Come ben argomentato anche da un recente rapporto pubblicato dalla Commissione Economica e Sociale delle Nazioni Unite per l’Asia Occidentale (ESCWA), alla luce delle prove esistenti, risulta provato “al di là di ogni ragionevole dubbio” che Israele sia colpevole di applicare un regime di apartheid contro la popolazione palestinese.7

L’apartheid, così come definito dalla Convenzione Internazionale per la soppressione e la punizione del crimine di apartheid, è un crimine contro l’umanità. Il diritto internazionale non solo lo vieta, ma obbliga tutti gli stati a adottare le misure necessarie per combatterlo ovunque sia commesso e a punirne i responsabili.

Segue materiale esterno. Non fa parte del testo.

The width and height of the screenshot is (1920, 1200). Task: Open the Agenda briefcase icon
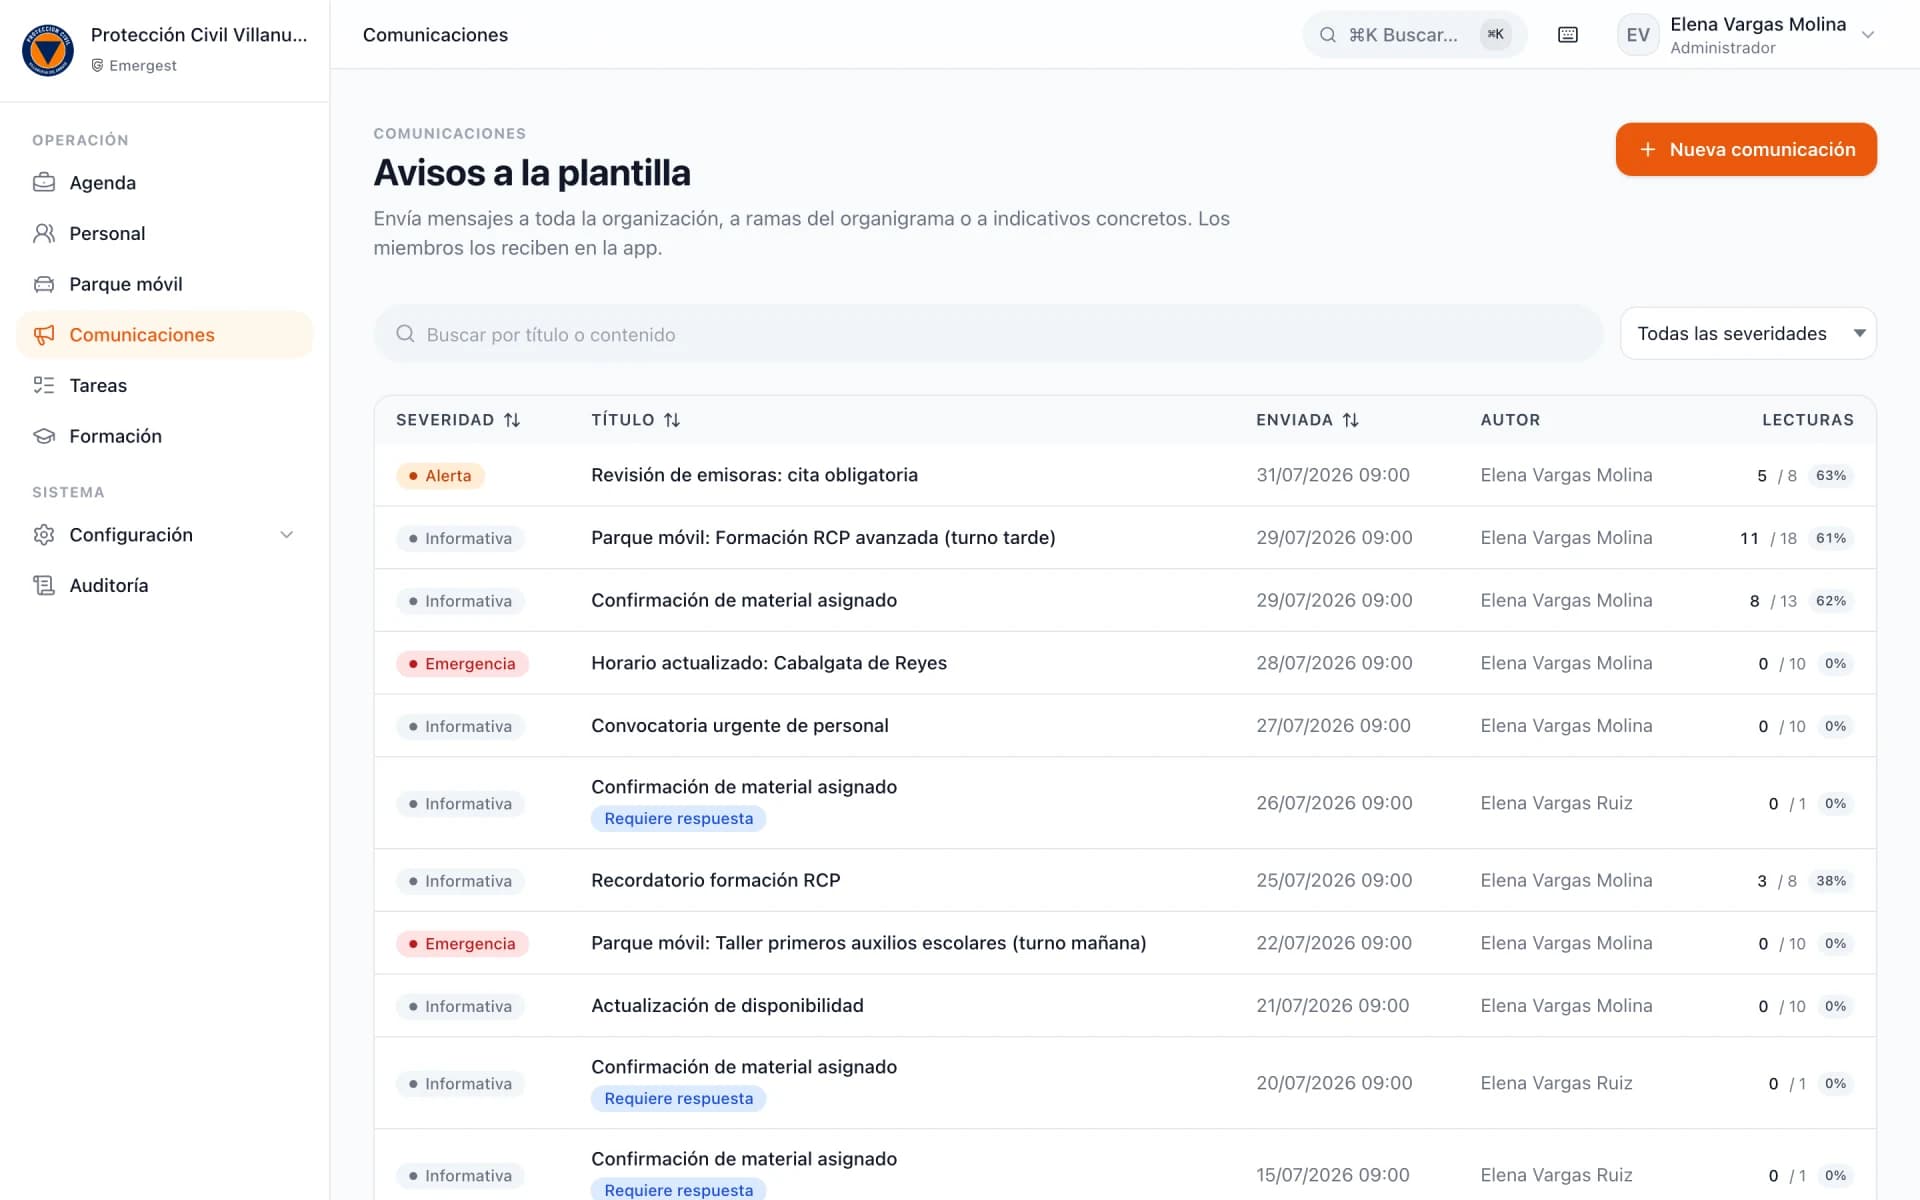pyautogui.click(x=44, y=183)
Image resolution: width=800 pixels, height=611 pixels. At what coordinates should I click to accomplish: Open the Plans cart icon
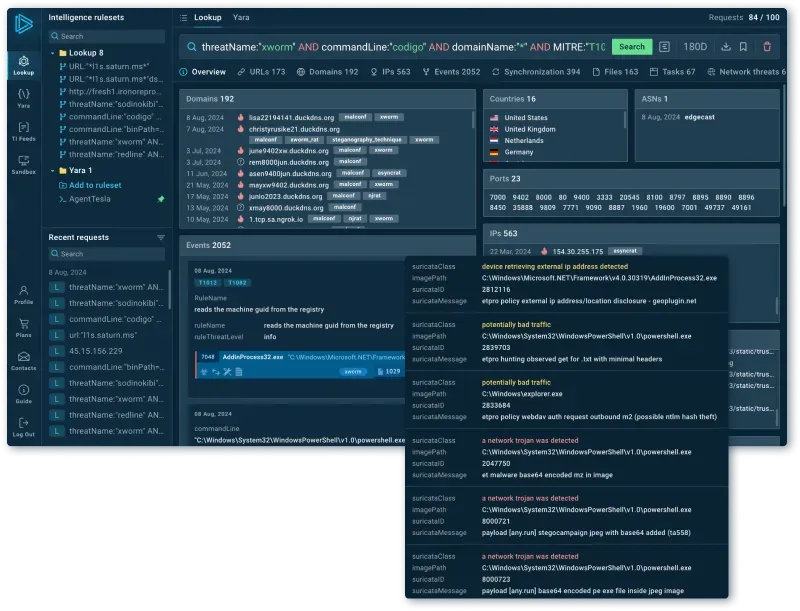[23, 327]
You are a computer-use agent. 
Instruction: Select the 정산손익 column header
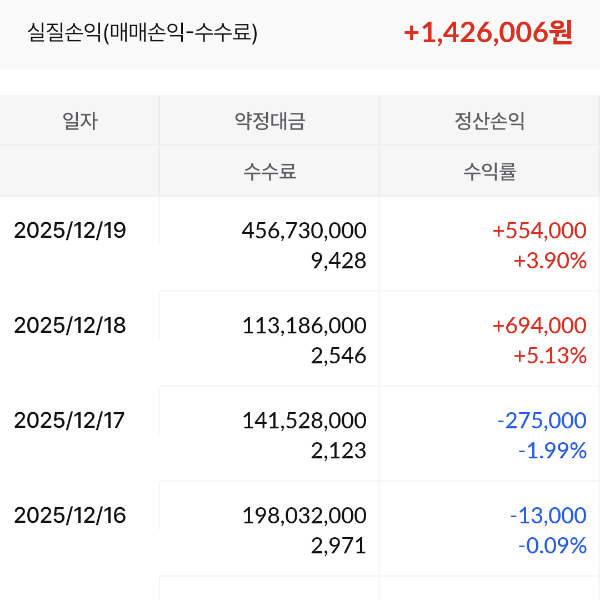tap(489, 122)
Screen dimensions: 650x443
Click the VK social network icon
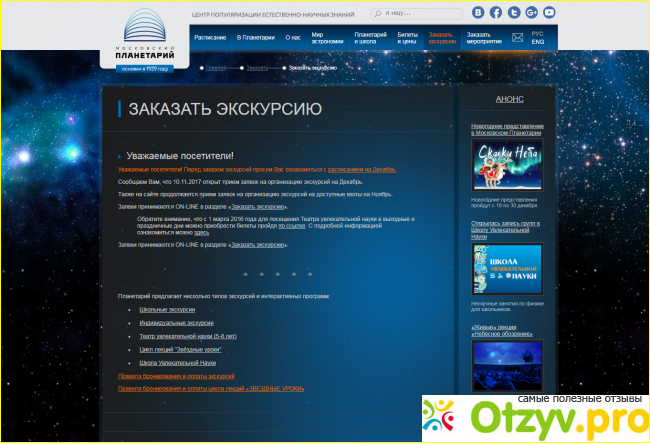[x=478, y=12]
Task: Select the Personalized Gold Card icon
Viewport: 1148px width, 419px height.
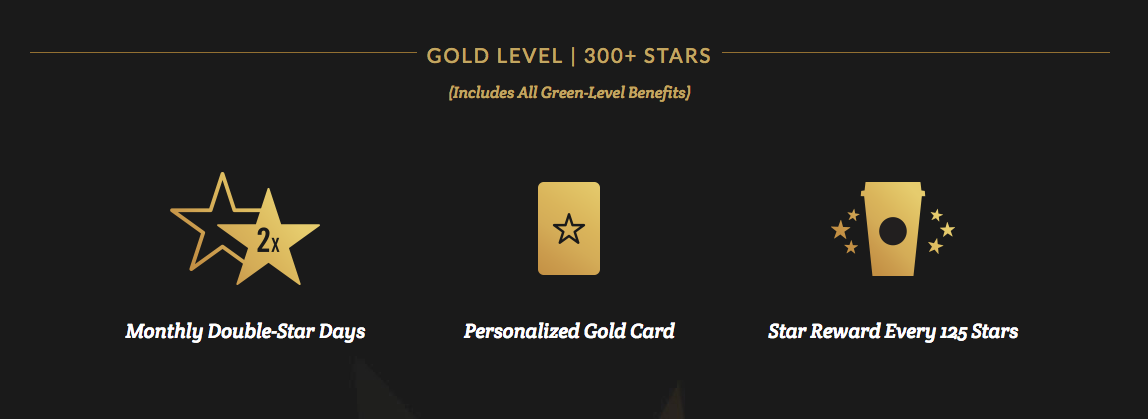Action: [x=569, y=229]
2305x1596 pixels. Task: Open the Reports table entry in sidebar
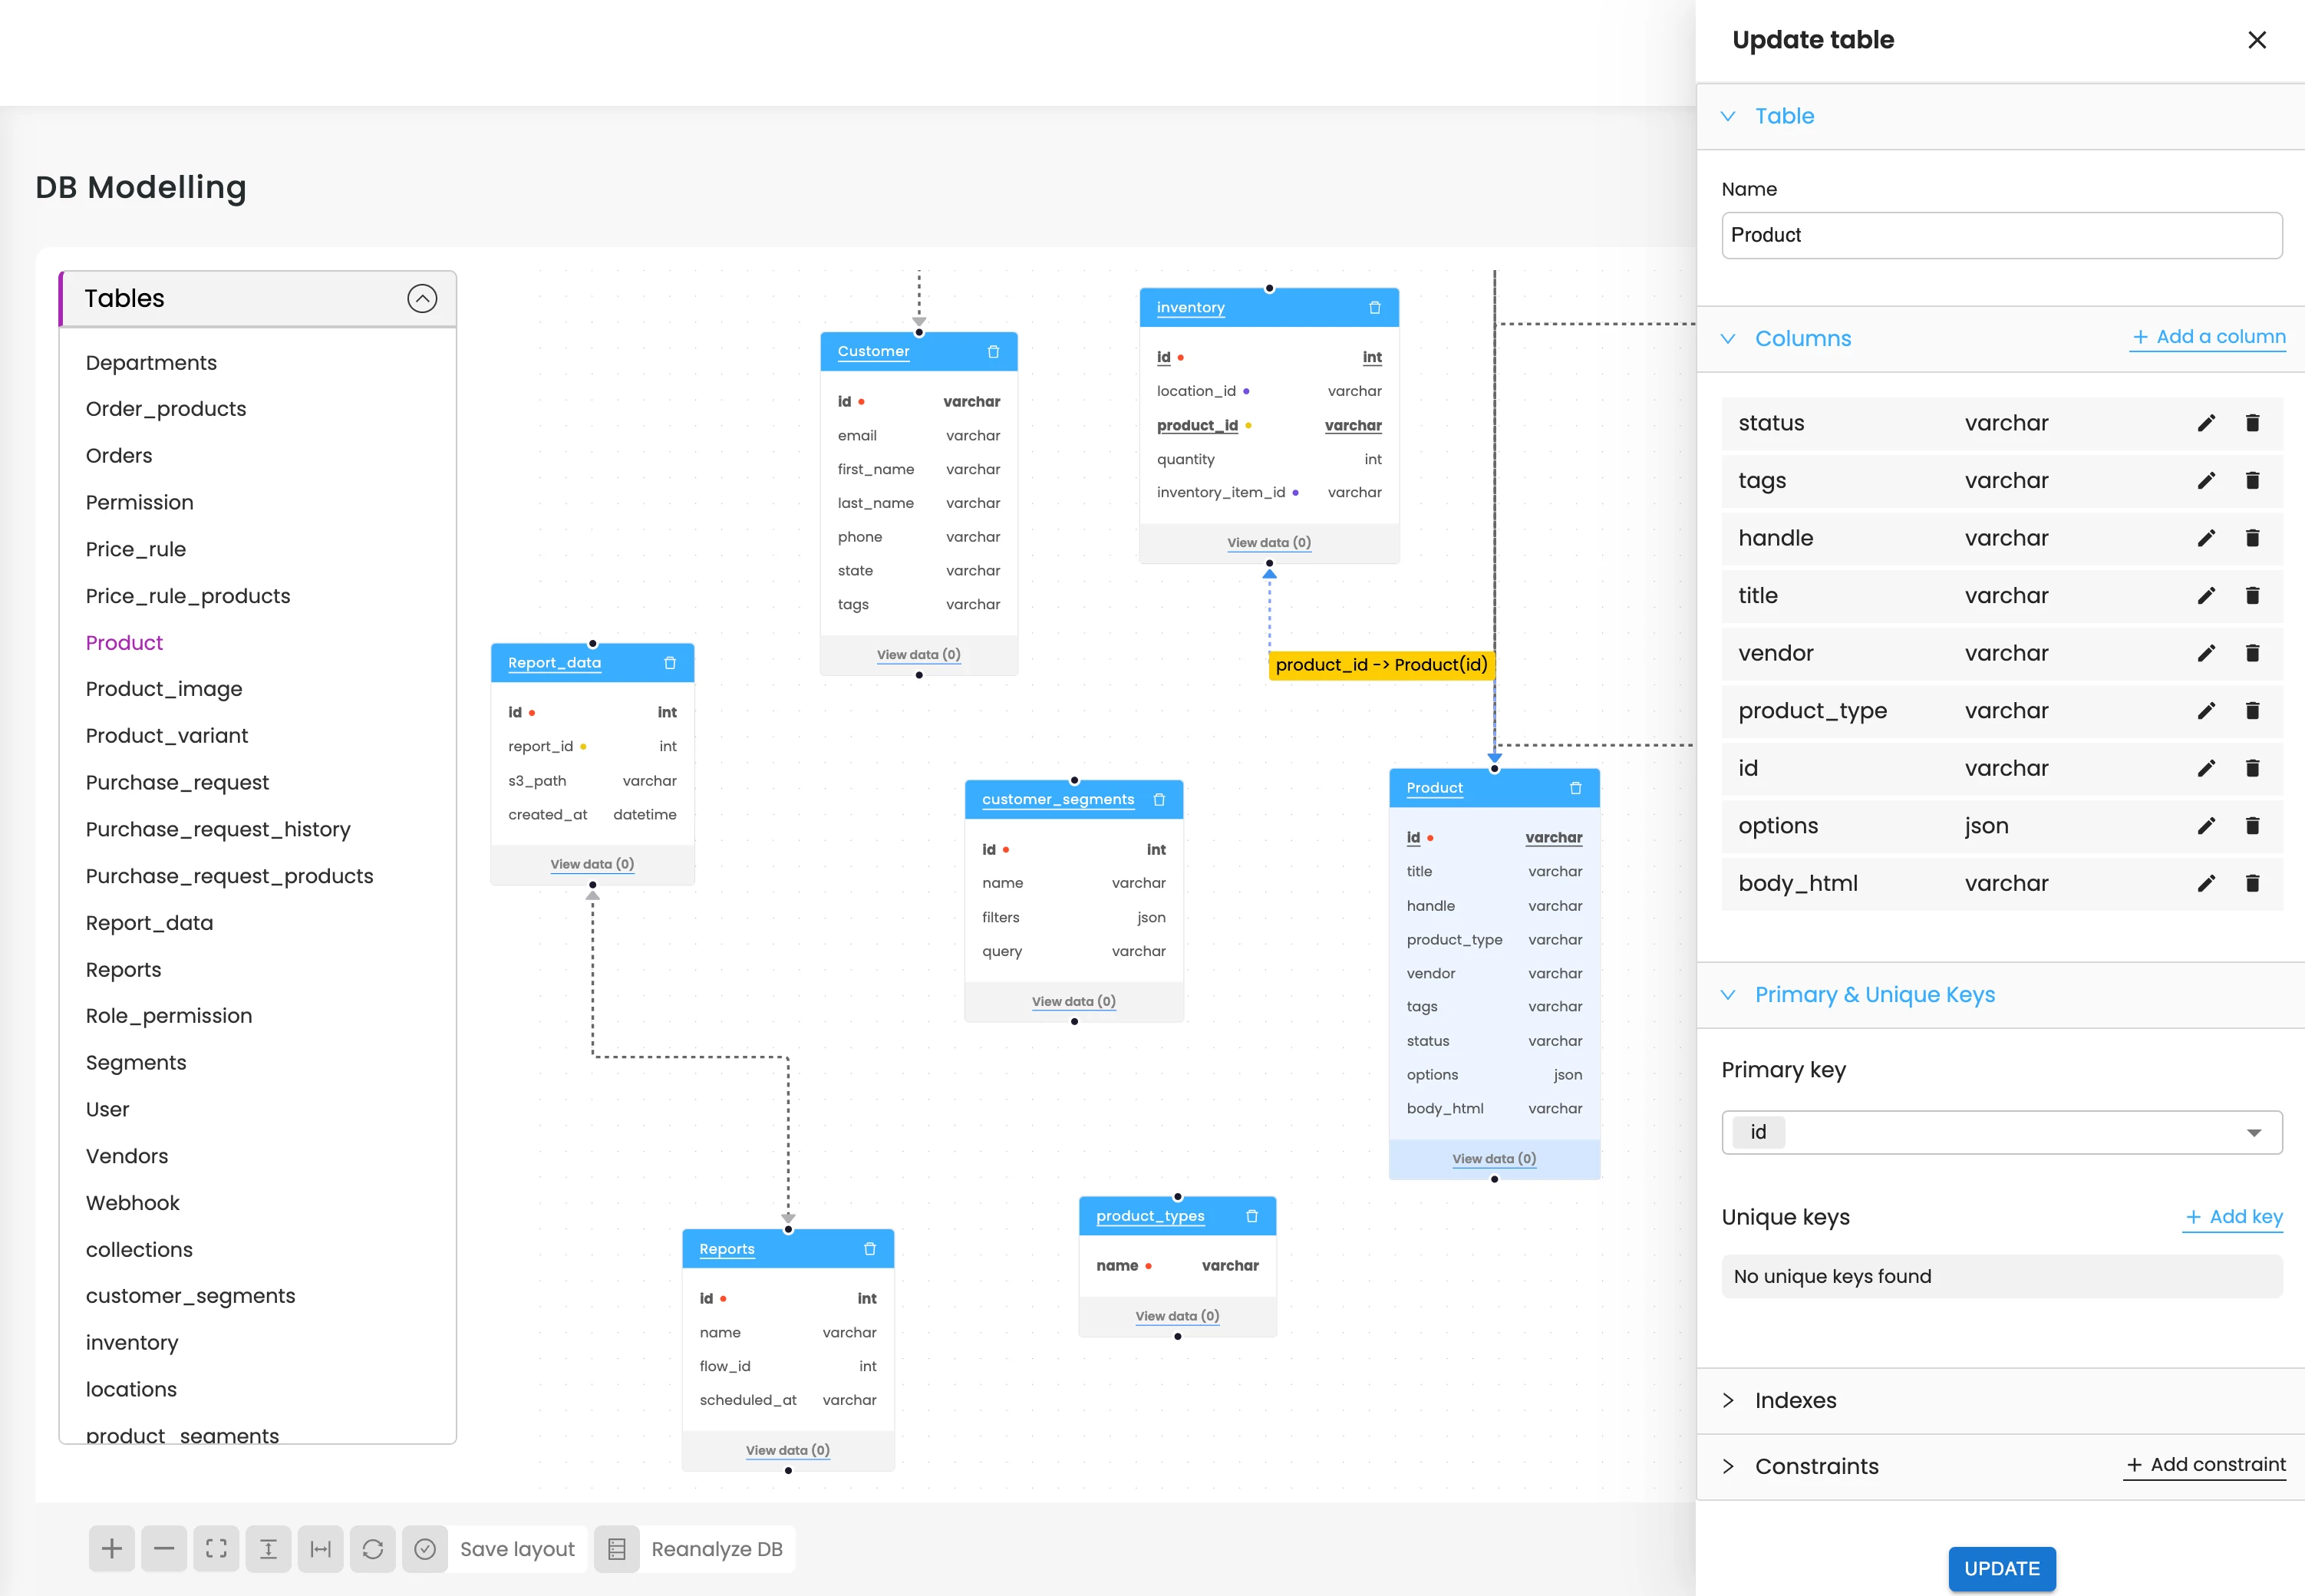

Anche per questo crimine gli stati devono introdurre la giurisdizione universale nei loro ordinamenti interni.

Violazioni massive e sistematiche dei diritti umani

Israele è parte di quasi tutti i principali trattati internazionali in materia di diritti umani ed è, pertanto, obbligato a garantire la promozione e protezione dei diritti fondamentali di tutte le persone sottoposte al suo “effettivo controllo”, inclusa ovviamente la popolazione palestinese. Inutile dire che le autorità israeliane violano in forma massiva e sistematica tutti i diritti umani – civili, politici, economici, sociali e culturali – di tutti i palestinesi e le palestinesi.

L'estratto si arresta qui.